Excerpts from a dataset
──────────────────────────────
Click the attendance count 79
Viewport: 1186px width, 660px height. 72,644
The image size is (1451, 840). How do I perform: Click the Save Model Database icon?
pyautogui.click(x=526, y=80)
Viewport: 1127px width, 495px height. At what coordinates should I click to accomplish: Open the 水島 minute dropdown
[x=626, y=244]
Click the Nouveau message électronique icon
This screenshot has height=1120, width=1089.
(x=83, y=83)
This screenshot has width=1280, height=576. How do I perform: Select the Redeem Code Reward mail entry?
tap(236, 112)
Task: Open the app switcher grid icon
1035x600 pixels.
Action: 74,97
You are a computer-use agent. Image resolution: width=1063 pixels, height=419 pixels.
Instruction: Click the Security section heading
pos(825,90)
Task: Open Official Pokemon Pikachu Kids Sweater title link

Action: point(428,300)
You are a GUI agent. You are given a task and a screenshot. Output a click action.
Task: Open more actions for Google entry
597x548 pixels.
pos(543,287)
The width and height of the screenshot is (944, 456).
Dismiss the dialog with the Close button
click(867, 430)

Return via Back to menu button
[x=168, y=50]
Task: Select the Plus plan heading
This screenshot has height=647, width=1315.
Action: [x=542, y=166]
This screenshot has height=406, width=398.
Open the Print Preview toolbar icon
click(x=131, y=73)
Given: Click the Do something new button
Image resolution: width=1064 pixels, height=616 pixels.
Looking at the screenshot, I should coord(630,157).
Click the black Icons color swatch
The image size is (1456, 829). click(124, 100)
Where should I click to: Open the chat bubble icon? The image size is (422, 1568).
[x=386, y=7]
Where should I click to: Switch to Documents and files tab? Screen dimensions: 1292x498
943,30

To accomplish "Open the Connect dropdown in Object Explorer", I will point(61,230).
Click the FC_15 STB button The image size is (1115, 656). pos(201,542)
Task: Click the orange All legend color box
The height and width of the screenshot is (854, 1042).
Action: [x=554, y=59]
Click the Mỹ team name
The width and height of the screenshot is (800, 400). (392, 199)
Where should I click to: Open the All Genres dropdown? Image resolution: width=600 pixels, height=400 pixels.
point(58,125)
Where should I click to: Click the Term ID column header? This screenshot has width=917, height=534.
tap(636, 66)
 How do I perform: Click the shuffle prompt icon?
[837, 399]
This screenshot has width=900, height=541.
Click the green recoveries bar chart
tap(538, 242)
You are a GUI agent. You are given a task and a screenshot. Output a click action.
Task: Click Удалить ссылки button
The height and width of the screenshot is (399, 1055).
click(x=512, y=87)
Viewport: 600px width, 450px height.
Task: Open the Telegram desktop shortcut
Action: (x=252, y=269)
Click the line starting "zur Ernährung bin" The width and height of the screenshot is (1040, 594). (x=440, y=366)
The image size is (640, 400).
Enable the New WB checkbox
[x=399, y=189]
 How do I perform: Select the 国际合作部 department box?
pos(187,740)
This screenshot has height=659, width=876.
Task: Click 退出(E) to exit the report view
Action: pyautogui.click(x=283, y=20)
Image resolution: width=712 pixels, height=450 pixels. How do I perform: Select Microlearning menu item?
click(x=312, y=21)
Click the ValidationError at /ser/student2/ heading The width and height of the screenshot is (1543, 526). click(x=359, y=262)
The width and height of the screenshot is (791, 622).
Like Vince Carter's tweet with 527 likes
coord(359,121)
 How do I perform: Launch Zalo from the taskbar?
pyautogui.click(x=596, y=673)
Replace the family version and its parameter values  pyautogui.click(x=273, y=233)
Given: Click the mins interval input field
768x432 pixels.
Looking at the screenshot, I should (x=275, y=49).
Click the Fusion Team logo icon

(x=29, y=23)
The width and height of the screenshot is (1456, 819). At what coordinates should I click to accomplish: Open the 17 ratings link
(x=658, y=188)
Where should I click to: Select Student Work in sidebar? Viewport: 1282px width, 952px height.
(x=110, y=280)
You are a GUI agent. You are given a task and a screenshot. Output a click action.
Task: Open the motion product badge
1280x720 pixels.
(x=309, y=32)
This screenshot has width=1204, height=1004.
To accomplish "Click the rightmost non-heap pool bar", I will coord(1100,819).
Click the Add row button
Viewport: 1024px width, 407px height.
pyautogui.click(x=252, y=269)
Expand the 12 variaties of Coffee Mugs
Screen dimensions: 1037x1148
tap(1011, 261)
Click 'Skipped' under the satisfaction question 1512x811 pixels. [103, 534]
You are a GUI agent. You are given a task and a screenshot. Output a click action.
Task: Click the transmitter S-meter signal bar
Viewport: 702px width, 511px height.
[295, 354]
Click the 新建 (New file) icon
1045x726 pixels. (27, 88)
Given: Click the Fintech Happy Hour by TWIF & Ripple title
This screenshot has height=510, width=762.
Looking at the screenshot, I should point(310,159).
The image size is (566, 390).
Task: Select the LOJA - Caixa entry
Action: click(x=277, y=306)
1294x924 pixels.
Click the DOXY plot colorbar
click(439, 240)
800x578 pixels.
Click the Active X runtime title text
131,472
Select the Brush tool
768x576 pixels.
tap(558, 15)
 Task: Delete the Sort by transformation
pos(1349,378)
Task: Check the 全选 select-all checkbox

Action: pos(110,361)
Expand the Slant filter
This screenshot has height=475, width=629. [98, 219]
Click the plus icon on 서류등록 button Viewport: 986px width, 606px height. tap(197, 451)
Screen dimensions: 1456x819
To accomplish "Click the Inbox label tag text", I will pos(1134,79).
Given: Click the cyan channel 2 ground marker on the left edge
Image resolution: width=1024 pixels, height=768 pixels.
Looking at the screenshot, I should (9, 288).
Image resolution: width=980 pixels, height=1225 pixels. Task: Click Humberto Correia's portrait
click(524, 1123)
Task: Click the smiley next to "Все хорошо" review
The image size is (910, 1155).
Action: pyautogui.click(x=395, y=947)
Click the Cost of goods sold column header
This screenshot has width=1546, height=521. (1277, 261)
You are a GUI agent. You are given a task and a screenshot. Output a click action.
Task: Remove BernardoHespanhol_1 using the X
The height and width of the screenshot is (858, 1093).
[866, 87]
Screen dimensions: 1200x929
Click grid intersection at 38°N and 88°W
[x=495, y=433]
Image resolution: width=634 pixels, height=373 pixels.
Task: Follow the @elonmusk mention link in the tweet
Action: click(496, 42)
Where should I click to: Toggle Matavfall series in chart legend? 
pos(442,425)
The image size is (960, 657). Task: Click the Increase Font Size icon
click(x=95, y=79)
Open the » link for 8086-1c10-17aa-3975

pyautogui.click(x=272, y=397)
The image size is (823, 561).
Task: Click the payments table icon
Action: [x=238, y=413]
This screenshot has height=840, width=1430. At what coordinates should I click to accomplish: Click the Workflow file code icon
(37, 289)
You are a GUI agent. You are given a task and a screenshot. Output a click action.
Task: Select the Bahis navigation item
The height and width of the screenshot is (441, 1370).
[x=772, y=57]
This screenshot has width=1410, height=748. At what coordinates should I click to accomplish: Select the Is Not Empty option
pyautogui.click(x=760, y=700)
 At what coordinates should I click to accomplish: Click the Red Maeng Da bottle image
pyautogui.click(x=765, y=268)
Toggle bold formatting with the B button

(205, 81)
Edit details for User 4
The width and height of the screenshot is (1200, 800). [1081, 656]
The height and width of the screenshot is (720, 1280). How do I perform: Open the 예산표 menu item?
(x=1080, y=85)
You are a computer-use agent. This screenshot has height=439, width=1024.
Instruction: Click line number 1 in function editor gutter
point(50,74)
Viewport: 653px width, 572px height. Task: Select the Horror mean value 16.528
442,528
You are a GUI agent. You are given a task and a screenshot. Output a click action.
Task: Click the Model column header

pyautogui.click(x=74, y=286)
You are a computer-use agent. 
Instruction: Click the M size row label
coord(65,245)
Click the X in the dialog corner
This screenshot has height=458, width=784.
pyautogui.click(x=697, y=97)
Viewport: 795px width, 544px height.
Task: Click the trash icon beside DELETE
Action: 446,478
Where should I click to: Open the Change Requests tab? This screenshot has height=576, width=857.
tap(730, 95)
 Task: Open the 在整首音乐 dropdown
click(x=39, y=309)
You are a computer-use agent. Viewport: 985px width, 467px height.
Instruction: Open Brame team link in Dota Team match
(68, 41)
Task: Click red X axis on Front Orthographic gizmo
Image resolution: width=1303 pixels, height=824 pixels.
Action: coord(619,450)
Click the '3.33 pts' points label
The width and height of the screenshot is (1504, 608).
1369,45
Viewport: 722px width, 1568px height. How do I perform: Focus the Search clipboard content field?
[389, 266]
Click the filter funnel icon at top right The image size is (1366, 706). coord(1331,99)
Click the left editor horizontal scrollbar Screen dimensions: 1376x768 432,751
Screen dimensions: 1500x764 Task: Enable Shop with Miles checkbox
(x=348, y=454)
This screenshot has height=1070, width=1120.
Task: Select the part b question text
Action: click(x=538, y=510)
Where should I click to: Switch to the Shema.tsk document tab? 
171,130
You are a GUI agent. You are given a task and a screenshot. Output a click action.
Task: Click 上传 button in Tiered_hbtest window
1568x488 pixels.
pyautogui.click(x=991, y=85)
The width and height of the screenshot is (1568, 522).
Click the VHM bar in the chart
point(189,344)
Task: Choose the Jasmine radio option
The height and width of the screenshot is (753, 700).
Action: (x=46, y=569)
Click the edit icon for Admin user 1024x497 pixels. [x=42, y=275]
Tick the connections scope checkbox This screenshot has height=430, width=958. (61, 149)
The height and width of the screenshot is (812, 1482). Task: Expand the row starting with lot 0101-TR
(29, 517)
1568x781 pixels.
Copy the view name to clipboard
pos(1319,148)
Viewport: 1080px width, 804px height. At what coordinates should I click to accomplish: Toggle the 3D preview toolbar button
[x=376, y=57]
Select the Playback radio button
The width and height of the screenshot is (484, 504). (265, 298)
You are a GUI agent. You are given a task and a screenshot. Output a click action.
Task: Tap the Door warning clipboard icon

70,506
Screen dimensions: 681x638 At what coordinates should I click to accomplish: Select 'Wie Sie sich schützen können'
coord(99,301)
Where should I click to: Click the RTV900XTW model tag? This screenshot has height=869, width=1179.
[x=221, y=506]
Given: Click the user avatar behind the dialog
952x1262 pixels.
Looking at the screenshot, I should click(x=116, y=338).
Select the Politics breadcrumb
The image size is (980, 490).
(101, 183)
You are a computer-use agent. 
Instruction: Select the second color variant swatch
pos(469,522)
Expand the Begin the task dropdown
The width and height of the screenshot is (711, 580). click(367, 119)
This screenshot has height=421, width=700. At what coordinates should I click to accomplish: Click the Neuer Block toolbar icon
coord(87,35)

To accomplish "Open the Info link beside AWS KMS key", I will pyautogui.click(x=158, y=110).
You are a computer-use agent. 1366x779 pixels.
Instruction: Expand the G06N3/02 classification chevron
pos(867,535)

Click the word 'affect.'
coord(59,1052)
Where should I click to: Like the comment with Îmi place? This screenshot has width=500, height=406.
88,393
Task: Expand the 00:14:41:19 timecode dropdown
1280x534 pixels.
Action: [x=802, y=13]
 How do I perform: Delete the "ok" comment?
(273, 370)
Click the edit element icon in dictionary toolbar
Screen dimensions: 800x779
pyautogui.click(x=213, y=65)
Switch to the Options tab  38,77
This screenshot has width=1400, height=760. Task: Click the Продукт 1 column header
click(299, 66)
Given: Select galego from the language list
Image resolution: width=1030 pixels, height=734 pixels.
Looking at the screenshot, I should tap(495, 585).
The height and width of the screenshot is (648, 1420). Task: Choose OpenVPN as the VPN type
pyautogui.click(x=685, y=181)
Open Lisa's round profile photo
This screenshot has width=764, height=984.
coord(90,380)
──────────────────────────────
Look over the data above and show each line that contains "computer".

Reply to the exercise
You are a computer-use agent. Image resolution: width=1063 pixels, height=419 pixels.
You are a computer-use agent. This screenshot has height=439, width=1024.
You are a computer-use agent. 
You are a computer-use agent. Viewport: 985px width, 467px height.
You are a computer-use agent. 
You are a computer-use agent. 1366x779 pixels.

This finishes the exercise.